Iodine-Catalyzed Functionalization of Primary Aliphatic Amines to Oxazoles, 1,4-Oxazines, and Oxazinones

Unprecedented I2-catalyzed α,α-C­(sp3)-H, decarboxylative α-C­(sp3)-H, lactonized α-C­(sp3)-H, and α,β-C­(sp3)-H functionalized 5- and 6-annulation as well as α-C­(sp3)-H activated 6-lactonization of primary aliphatic amines are devised under aerobic conditions. The metal-free sustainable strategy was employed for the diverse construction of valuable five-and six-membered polycyclic N,O-heteroaromatics such as oxazoles, 1,4-oxazines, and oxazin-2-one with a rapid reaction rate and high yield.

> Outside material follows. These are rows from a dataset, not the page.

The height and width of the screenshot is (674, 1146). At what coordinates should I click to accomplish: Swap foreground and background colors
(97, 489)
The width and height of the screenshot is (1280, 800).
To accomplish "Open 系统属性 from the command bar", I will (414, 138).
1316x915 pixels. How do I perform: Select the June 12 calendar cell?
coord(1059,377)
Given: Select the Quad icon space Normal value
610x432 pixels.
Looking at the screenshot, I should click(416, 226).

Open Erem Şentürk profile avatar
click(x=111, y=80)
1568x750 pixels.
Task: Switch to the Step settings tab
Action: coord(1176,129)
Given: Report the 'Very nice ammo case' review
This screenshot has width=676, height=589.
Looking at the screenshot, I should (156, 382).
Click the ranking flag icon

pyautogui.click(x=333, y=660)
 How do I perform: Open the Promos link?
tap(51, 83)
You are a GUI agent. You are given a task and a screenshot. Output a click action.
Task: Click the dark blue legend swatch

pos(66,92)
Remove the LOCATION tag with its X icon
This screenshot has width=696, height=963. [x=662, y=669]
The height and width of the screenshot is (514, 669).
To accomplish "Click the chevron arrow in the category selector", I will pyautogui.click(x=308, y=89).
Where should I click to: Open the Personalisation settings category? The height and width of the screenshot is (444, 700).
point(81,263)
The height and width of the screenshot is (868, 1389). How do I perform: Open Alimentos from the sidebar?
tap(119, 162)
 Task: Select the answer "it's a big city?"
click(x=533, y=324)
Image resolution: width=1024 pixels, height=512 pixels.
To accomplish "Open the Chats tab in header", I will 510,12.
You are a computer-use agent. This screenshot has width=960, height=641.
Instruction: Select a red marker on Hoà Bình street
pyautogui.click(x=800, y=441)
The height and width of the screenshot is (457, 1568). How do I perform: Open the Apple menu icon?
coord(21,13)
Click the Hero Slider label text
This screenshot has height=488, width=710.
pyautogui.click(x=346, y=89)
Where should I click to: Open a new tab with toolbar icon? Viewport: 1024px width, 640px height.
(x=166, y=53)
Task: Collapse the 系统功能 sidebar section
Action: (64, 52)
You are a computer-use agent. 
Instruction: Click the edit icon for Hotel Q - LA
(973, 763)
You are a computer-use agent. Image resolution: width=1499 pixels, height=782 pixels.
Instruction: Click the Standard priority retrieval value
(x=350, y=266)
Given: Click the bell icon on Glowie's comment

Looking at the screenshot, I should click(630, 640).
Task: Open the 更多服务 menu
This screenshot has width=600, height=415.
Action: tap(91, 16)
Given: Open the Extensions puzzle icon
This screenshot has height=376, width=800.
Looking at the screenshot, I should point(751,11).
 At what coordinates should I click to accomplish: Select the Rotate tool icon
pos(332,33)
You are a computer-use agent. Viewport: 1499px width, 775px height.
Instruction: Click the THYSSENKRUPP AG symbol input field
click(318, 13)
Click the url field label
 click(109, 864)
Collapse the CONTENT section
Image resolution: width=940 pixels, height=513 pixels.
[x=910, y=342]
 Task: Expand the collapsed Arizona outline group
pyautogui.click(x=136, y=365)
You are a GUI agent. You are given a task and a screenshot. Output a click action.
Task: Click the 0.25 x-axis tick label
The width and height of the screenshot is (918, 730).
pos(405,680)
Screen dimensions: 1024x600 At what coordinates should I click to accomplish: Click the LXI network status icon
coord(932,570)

The viability of this mild nonmetallic catalysis is successfully verified through syntheses of labile chiral heterocyclic analogues. In contrast to the common practice, this method is not limited to use of prefunctionalized amines, directing groups (DGs) and/or transient DGs, metal catalysts, and traditional oxidants. The possible mechanistic pathway of the annulation reaction is investigated by control experiments and ESI-MS data collected for a reaction mixture of the ongoing reaction. The synthesized new compounds are potent organic nanobuilding blocks to achieve valuable organic nanomaterials of different sizes, shapes, and dimensions, which are under investigation for the discovery of high-tech devices of innovative organic nanoelectronics and photophysical properties.